Israel-U.S. Fixation on Regime Change in Iran

Published on: January 11, 2026 12:51 AM

January 11, 2026 by Qamar Bashir

During the height of the Israel-Iran confrontation, Benjamin Netanyahu once again returned to his most familiar refrain: that peace in the Middle East-and by extension global stability-requires “regime change” in Iran. It was not a new idea, nor even a new sentence. It was the same narrative he had relentlessly promoted against Saddam Hussein, Muammar Gaddafi, Bashar al-Assad, and Palestinian leaders such as Ismail Haniyeh.

In every case, the promise was identical: remove the leader, and peace will follow. In every case, the result was the opposite-state collapse, prolonged civil war, regional destabilisation, mass displacement, and the rise of extremism. Iraq did not become peaceful after Saddam Hussein; it descended into sectarian violence that killed hundreds of thousands. Libya did not stabilise after Gaddafi; it fractured into rival militias and became a transit hub for arms and human trafficking. Syria’s attempted regime change ignited one of the worst humanitarian disasters of the 21st century. Gaza, after repeated leadership assassinations, remains trapped in endless cycles of war.

Yet Netanyahu now repeats the same formula for Iran-this time targeting not merely political leadership but the entire ideological structure of the Islamic Republic, including its supreme leadership and the Islamic Revolutionary Guard Corps.

At one critical moment, even Netanyahu himself acknowledged that Israel’s military apparatus had Iran’s leadership “locked in.” According to public statements later echoed in Western media, Israeli intelligence and strike capabilities were ready, awaiting only political clearance. That final authorisation, however, never came. Donald Trump, despite his otherwise confrontational posture toward Iran, reportedly withheld the green light. Whether due to fear of uncontrollable escalation, economic consequences, or intelligence assessments predicting catastrophic regional blowback, the decision spared Iran’s leadership-and possibly the region-from immediate catastrophe.

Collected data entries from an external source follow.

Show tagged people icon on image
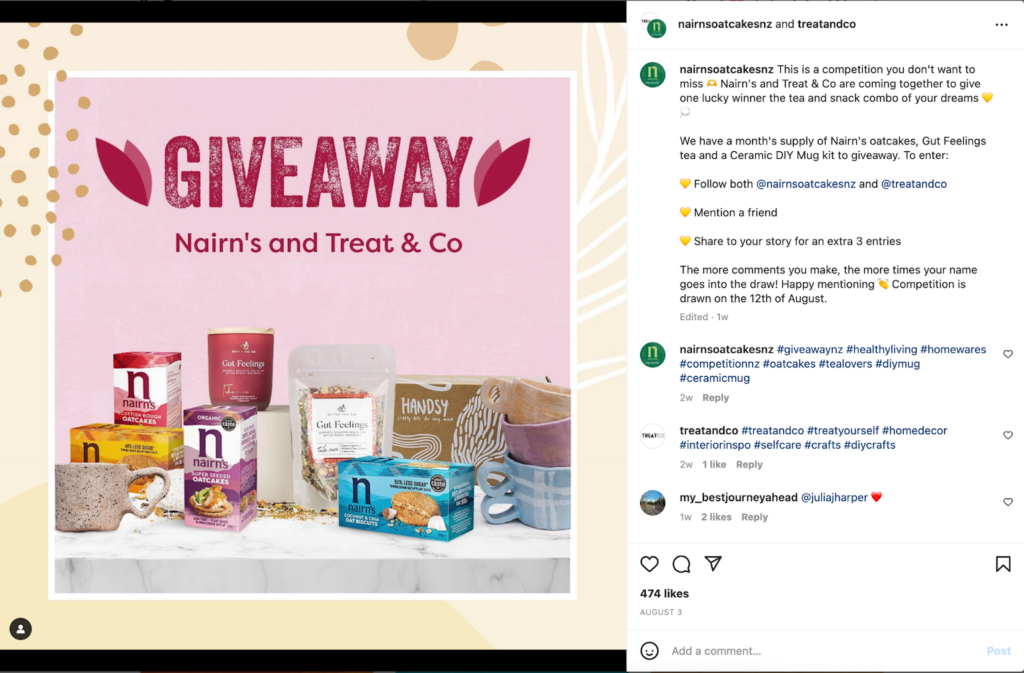 (20, 629)
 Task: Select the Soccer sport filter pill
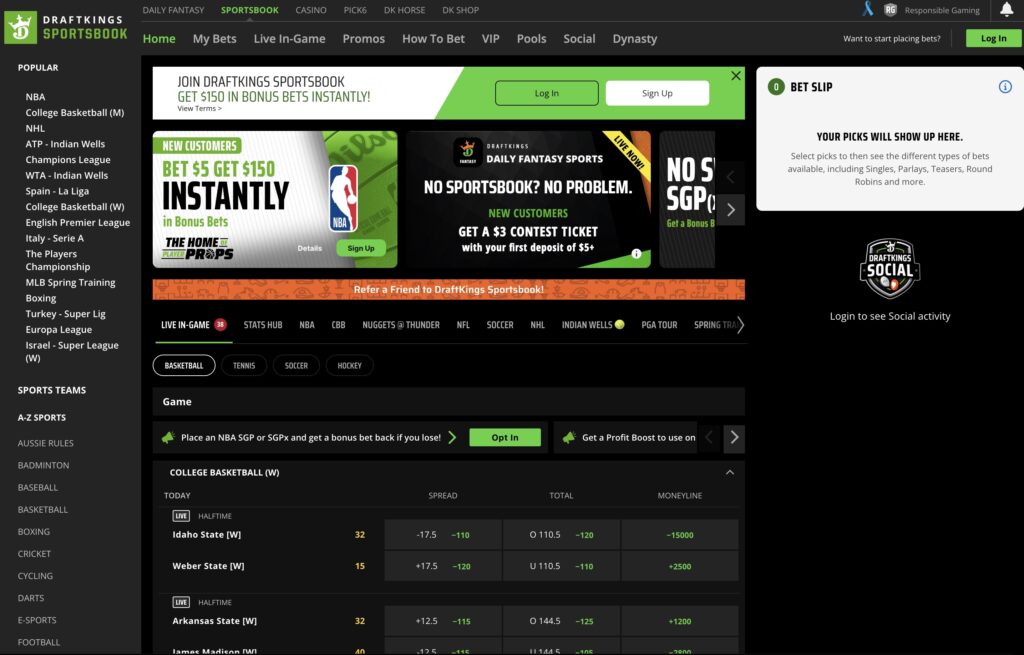click(296, 366)
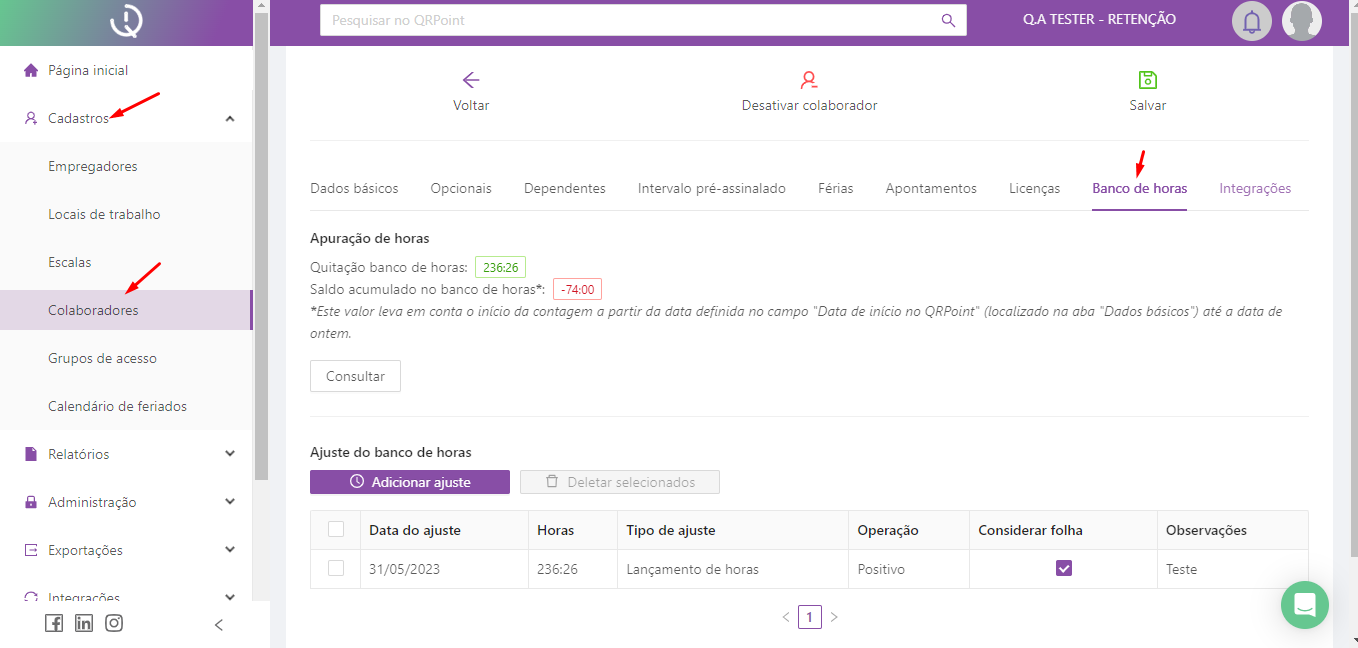
Task: Click the notification bell icon
Action: click(1251, 21)
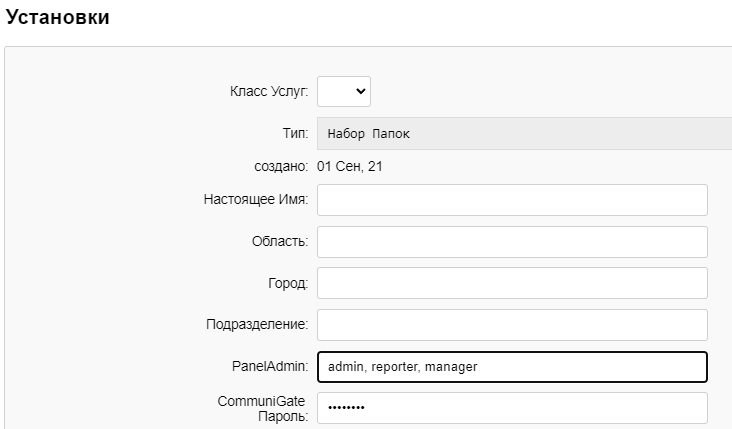
Task: Click the chevron arrow in Класс Услуг selector
Action: point(360,91)
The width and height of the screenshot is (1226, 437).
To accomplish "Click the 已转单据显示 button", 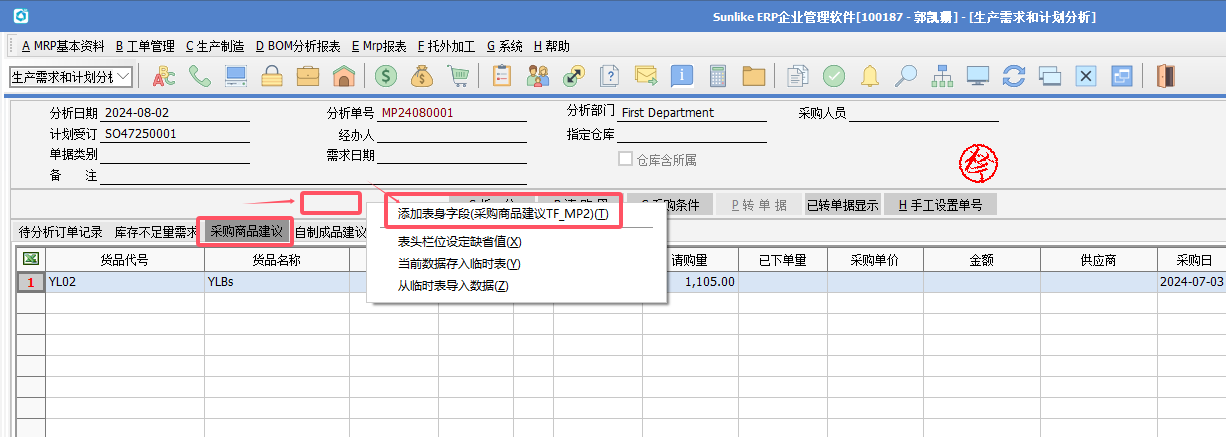I will point(842,205).
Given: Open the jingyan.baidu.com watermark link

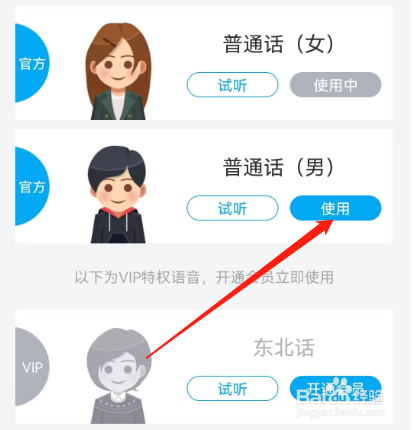Looking at the screenshot, I should 340,412.
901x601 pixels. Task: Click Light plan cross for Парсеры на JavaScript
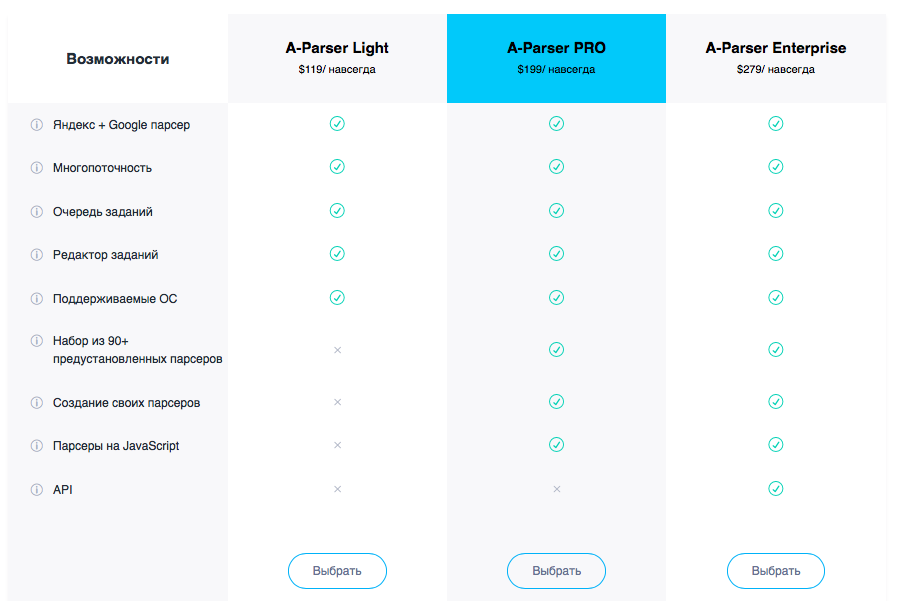(337, 445)
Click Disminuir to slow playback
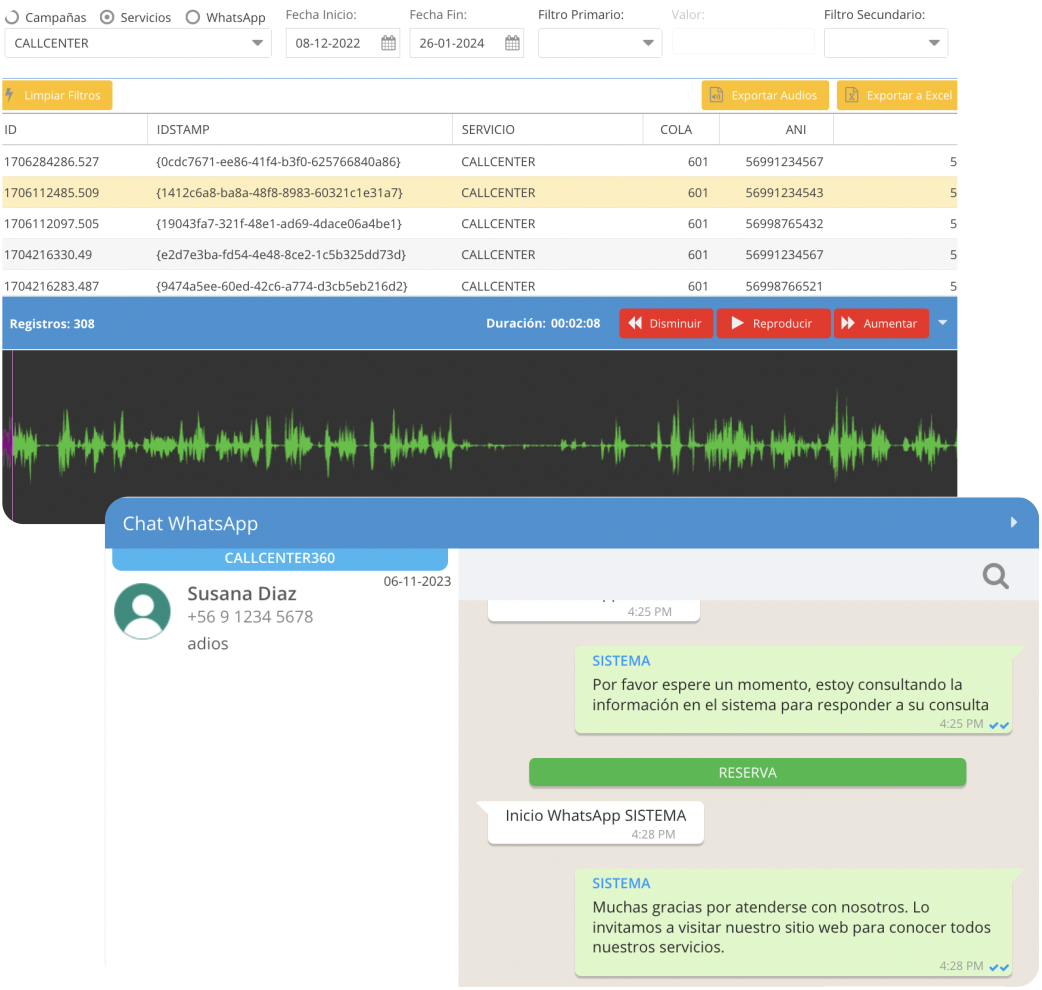This screenshot has height=990, width=1042. 666,323
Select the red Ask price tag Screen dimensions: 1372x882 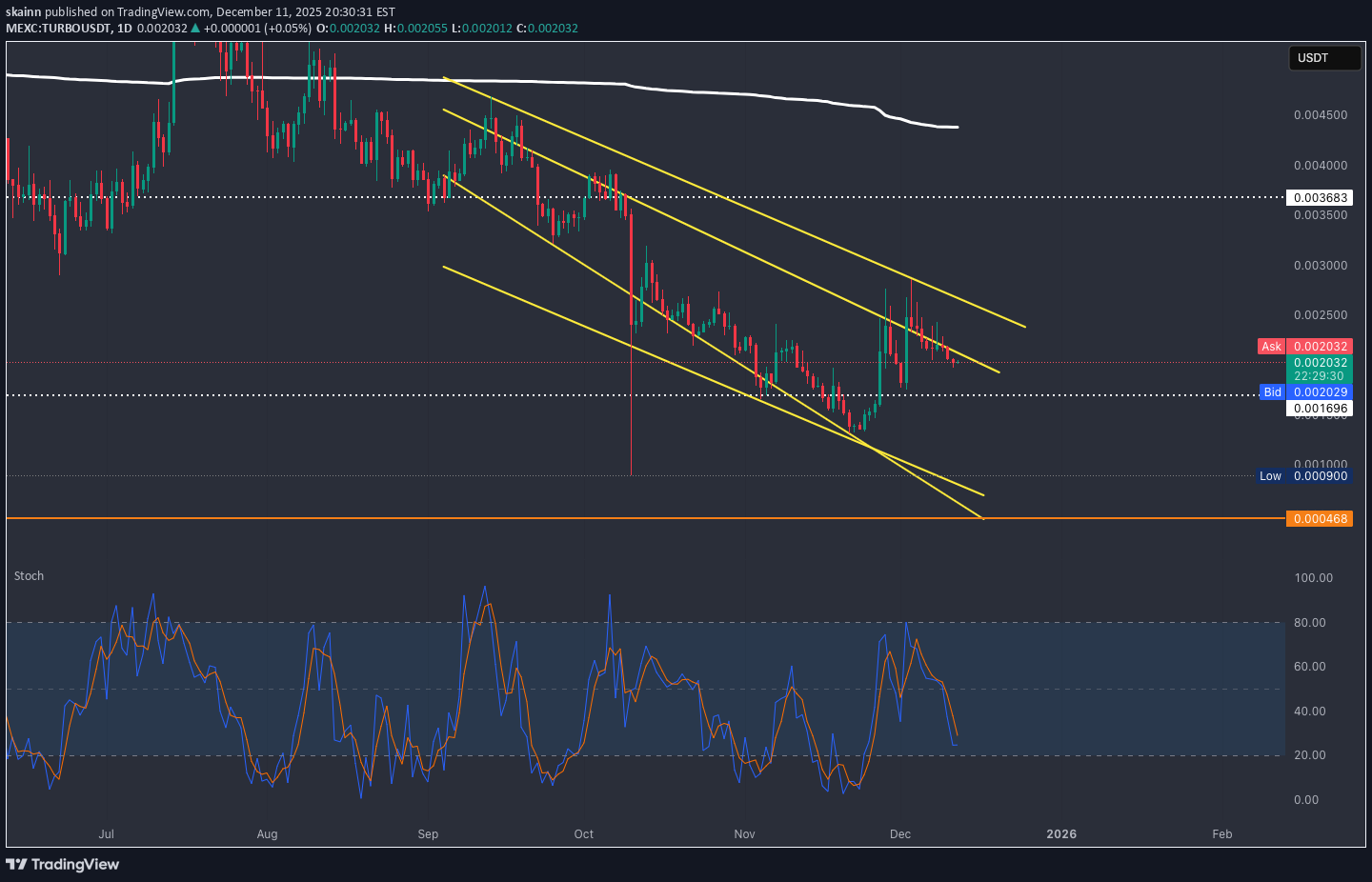(x=1271, y=347)
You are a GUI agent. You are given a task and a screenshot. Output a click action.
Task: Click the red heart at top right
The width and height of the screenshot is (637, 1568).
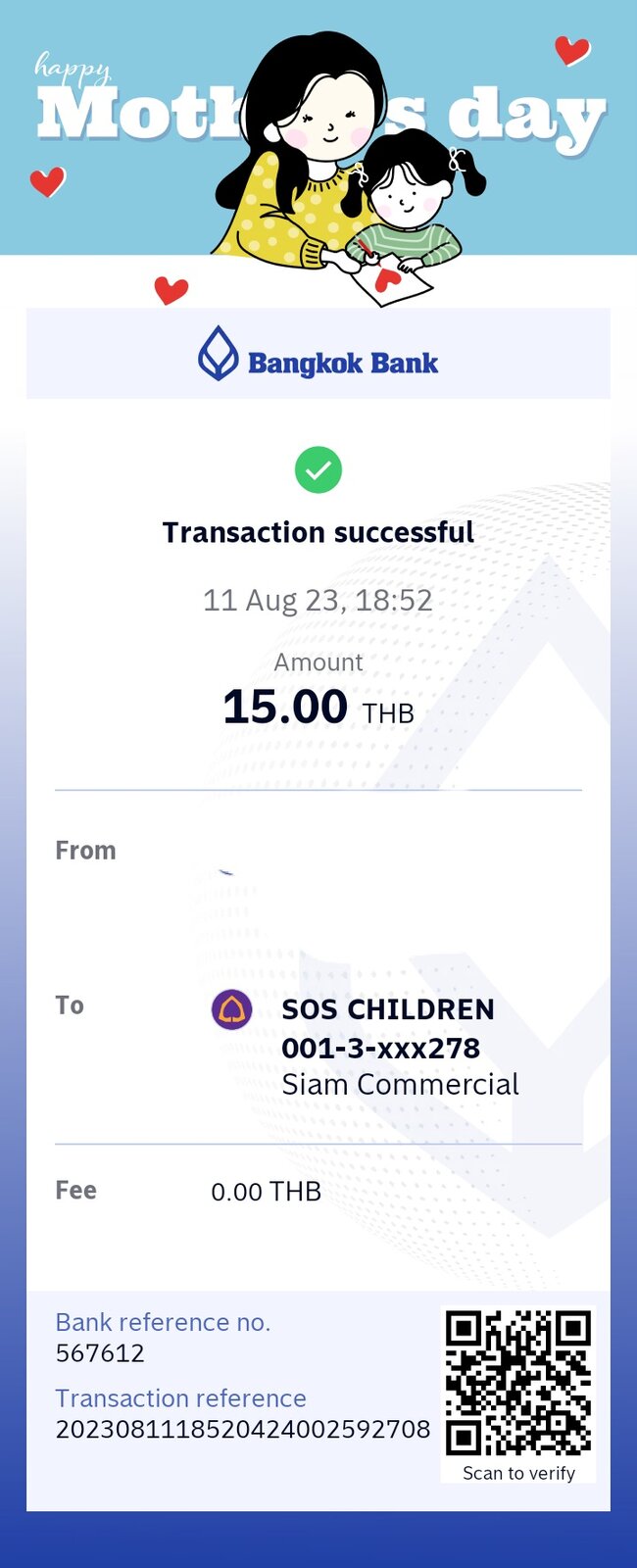tap(572, 49)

Today, however, the situation appears far more dangerous. Protests inside Iran-some organic, some amplified-are now being framed internationally as the prelude to regime collapse. Western intelligence narratives increasingly mirror those seen before Iraq in 2003 or Libya in 2011. The Central Intelligence Agency has historically played such roles before, and Iran itself is no stranger to this pattern.

History has already delivered its verdict on regime change as a strategy. It does not produce peace. It produces chaos, radicalisation, and endless war.

The first modern regime change in Iran occurred in 1953, when the CIA and Britain’s MI6 overthrew Prime Minister Mohammad Mossadegh after he nationalised Iran’s oil industry, expelling Anglo-American corporate control. The result was the installation of the Shah, whose authoritarian rule-backed by Western security services-lasted until 1979. When the Shah later attempted to reclaim economic sovereignty and assert independence, he too became expendable. The Islamic Revolution that followed did not emerge in a vacuum; it was the direct outcome of decades of foreign manipulation.

Since 1979, hostility between Iran and Israel has remained constant, driven by ideology, regional rivalry, and competing security doctrines. But the current moment feels different. It is not merely about Iran. It is about a global order unravelling.

The second term of President Trump has accelerated this breakdown dramatically. In just over a year, Washington has openly undermined the United Nations, weakened NATO, and normalised threats of territorial acquisition-from Greenland to Venezuela. The seizure of assets, the weaponisation of sanctions, and the use of military force outside UN authorisation have become routine rather than exceptional.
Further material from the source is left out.